Support design for tunnels with deep overburden in weak rock

Tunnelling in weak rock under high stresses often results in damage to the lining and failure of bolts. Large displacements can lead to violation of the clearance profile, requiring costly, dangerous, and time-consuming repairs. The main problem is that conventional supports have a rather limited strain tolerance. Shotcrete, for example, can tolerate a maximum of 0.6% to 0.8% strain without failure. Any imposed strains beyond this level will lead to destruction of the lining and consequently a more or less complete loss of support resistance, causing additional displacements and disintegration of the rock mass.
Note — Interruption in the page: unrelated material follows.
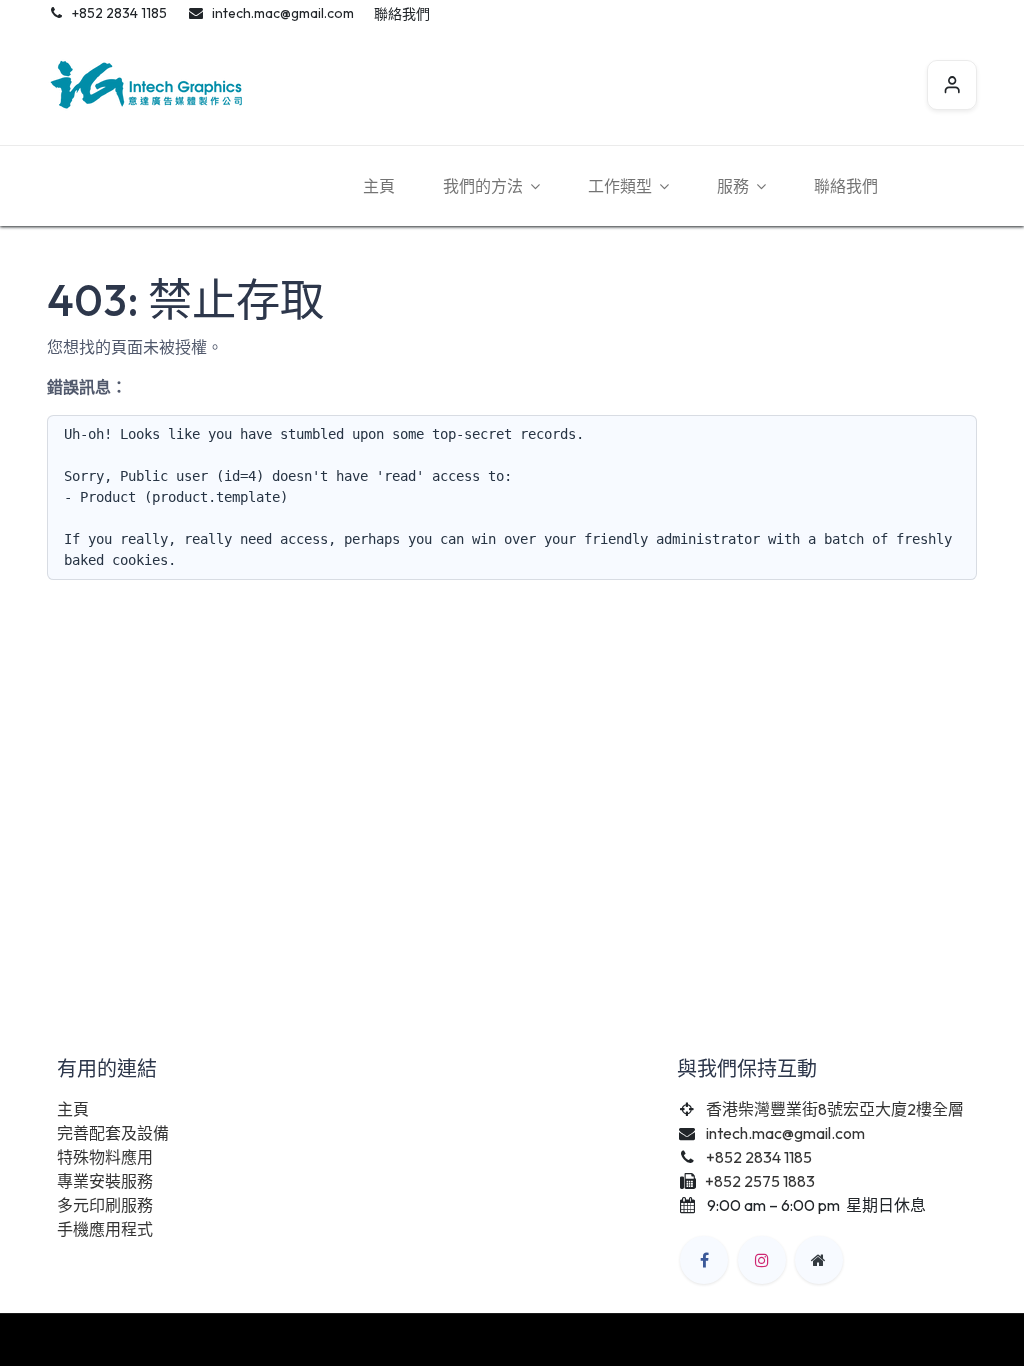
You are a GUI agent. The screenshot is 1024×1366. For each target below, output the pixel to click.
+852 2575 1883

Over the last two decades, ductile elements have been developed and successfully used on a considerable number of tunnels. The aim of these elements is optimal utilization of the capacity of the lining, while preventing damage of the lining by limiting the resistance. Although this sounds simple, the task of designing such a ductile lining system is not at all trivial. Many factors need to be considered, like development of the displacements in relation to face advance and time. The ground structure and the relative orientation between the tunnel axis and dominant geological features, like foliation or bedding, strongly influence the longitudinal displacement profile. The development of the displacements over time also depends on the advance rate, influencing the degree of utilization of the shotcrete, which changes its properties over time. Currently used ductile element systems are presented and their characteristics as well as pros and cons discussed. More or less sophisticated tools for a preliminary design of ductile linings exist. Examples of applications are presented. Another issue is the performance of grouted rock bolts under large strains. Installation of bolts at the time of the largest strain rates in the rock mass close to the face results in considerable shear strains in the grout while it is setting. This may lead to a loss of bond between bolt and ground, making the bolts more or less ineffective. Special rib designs of the bolts can reduce this effect.